La escritora y Premio Princesa de Asturias Gloria Steinem narra en su libro Mi vida en la carretera cómo su aspecto físico (aun hoy, casi nonagenaria, sigue siendo una mujer objetivamente guapa) a menudo ha resultado un lastre para sostener su credibilidad como feminista.

Este es uno de los párrafos que recogen esa idea: “En 1971, The St. Petersburg Times publicó este titular: ‘La belleza de Gloria contradice sus propósitos’. Se me evaluaba en base a la expectativa de que todas las feministas eran feas en un sentido convencional, y luego se me describía en contraste con dicho estereotipo. El subtexto decía: ‘Si puedes conseguir a cualquier hombre, ¿qué falta te hace la igualdad salarial?”.

Eso, que suena tan anticuado, vuelve a funcionar hoy en día, aunque de otra manera, más desoladora si cabe. Ya no son únicamente los ignorantes o los malintencionados quienes identifican el movimiento feminista con la fealdad o el desaliño, sino que a veces son las propias feministas –me refiero a las que se ganan la vida haciendo uso de esa palabra, porque feministas somos todas las mujeres con dos dedos de frente que defendemos la igualdad– las que ponen en tela de juicio a aquellas que osen sacar partido a sus atributos físicos privilegiados.

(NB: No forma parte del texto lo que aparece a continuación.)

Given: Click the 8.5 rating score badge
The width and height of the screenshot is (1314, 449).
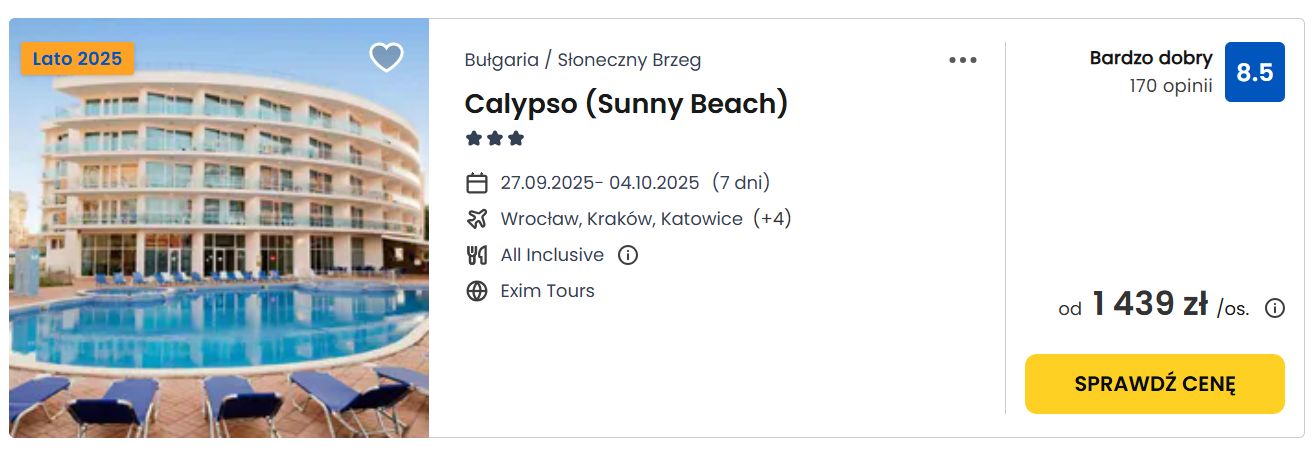Looking at the screenshot, I should click(x=1255, y=72).
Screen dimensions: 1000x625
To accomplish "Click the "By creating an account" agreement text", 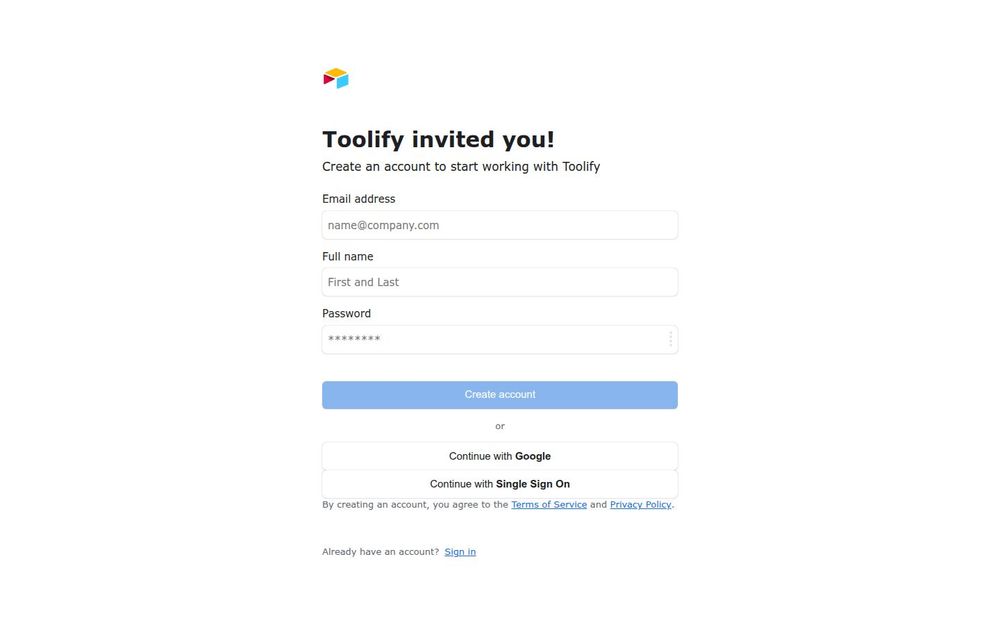I will click(x=414, y=505).
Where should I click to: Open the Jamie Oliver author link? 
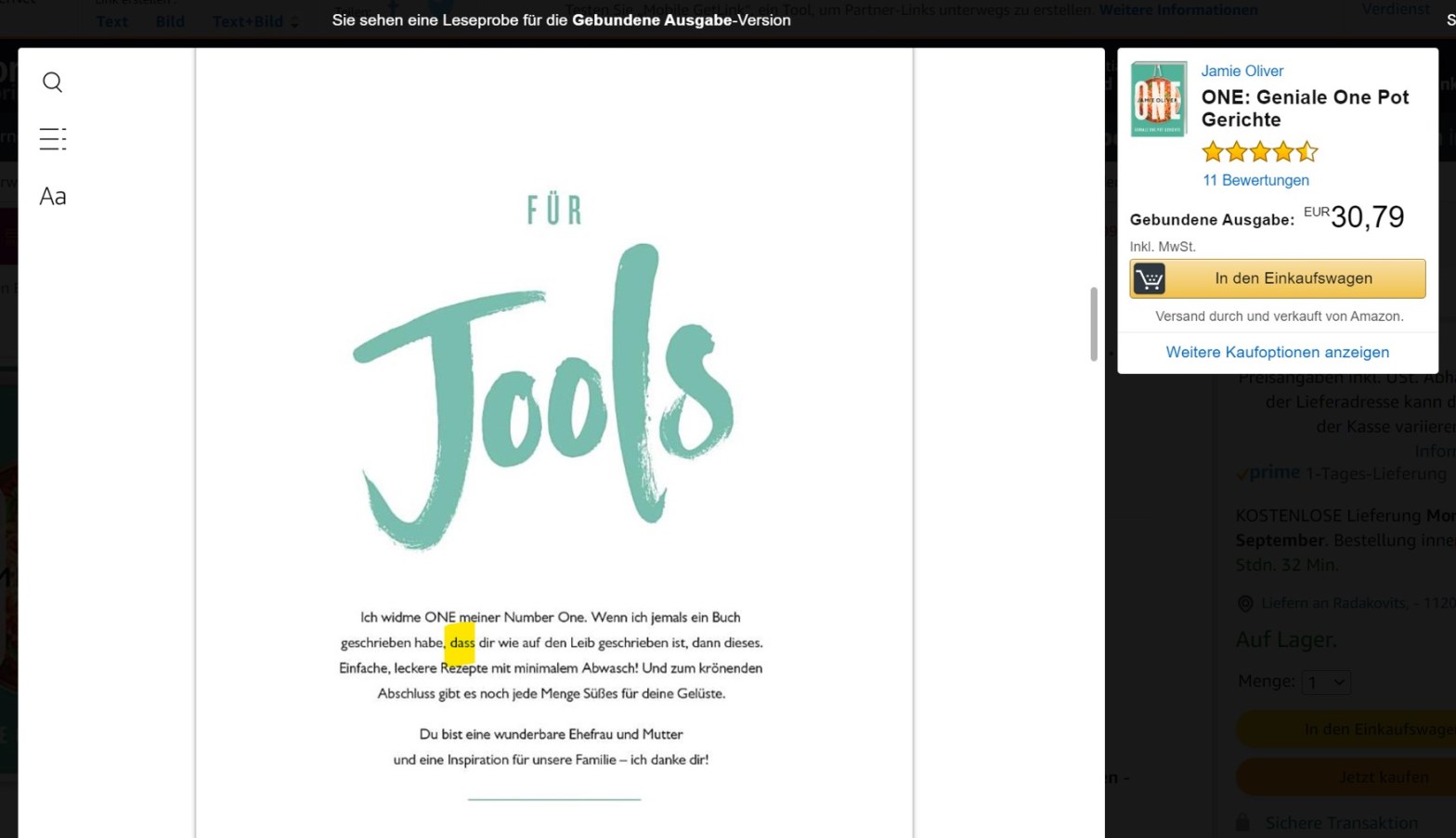(1242, 71)
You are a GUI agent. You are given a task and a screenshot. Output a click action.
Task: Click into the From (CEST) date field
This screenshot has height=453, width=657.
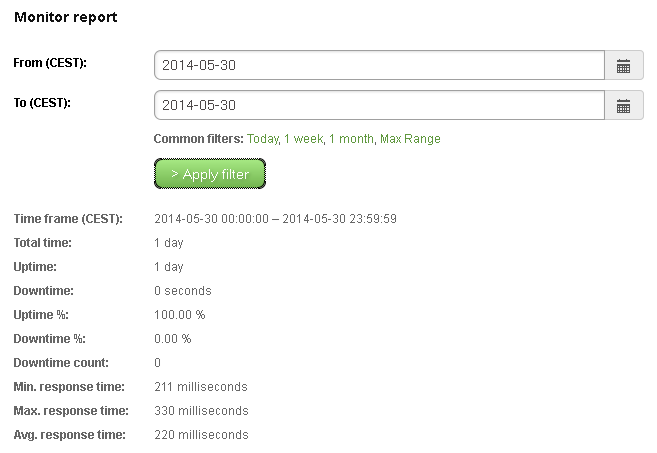point(379,66)
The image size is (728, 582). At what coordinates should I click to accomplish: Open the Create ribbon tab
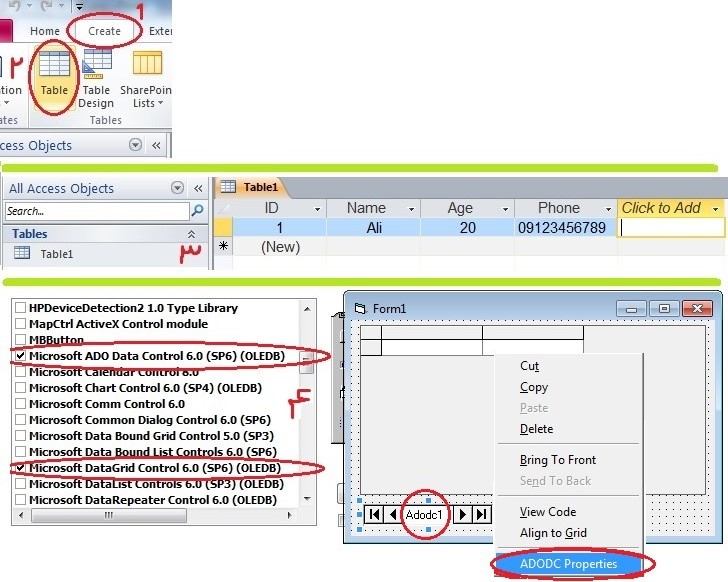104,31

Miren qué campaña de acoso y derribo ha sufrido la cantante Chanel Terrero dentro y fuera de las redes sociales por menear su culo poderoso sobre el escenario de Eurovisión. Y analicen con qué crudeza se ha tratado a la modelo Amber Heard por acudir impecablemente peinada y maquillada a su juicio contra Johnny Depp.

Hace unos meses entrevisté a la modelo Nieves Álvarez, una de las tops más importantes que ha dado nuestro país. La embajadora de marcas de lujo como Bulgari me contó que en un momento de su carrera decidió cortarse el pelo al cero “para parecer menos guapa”. Parecer menos guapa… ¿quién desearía tal cosa? Sólo alguien que se ha sentido apartado por salirse de la media.

Cuando dicha entrevista salió a la luz, varias mujeres me escribieron mensajes privados a mi cuenta de Instagram en los que mostraban su desacuerdo con que hubiera elegido a Nieves como protagonista del podcast “Beauty is not a drama”, producido por la compañía farmacéutica Croma Pharma y en el que cada mes se recoge el testimonio de una mujer inspiradora.

“A mí qué me interesa lo que tenga que decir una modelo”, me espetaron algunas, dando salida al viejo y aburrido tópico de que las guapas han de ser necesariamente tontas. Nieves (que, además de extremadamente guapa, es lista y amable, para quien no tenga la suerte de conocerla) ha vivido experiencias tan extraordinarias como la de trabajar codo con codo con un genio de la talla de Yves Saint Laurent, motivo más que suficiente –creo yo– para tener interés en escucharla. Pero hay personas que no quieren escuchar a Nieves porque su belleza sobrenatural la convierte en sospechosa de algo que no acierto a adivinar.

Es indudable el gran avance que supone el hecho de que ahora veamos en las portadas de las revistas y las campañas publicitarias cuerpos de distintas edades, tallas y razas, pero me pregunto si en aras de la diversidad no estamos cayendo en el absurdo de machacar a las guapas y delgadas, como si tuvieran que disculparse por esa ventaja genética con la que parten, cuando nadie le exige a la tenista Garbiñe Muguruza o a la nadadora Mireia Belmonte que pidan perdón por hacer gala de una fortaleza física que las demás nunca alcanzaremos.

El filósofo Umberto Eco firmó en 2004 un maravilloso libro sobre la Historia de la belleza en el que apuntaba: “Es bello aquello que, si fuera nuestro, nos haría felices, pero que sigue siendo bello aunque pertenezca a otra persona”. Admirar la belleza del prójimo es, pues, un signo de inteligencia y madurez. Y sacar el dedo acusador ante esas mujeres que deciden exhibir sus cuerpos o rostros monumentales como les da la gana no es feminismo: se llama, simple y llanamente, envidia.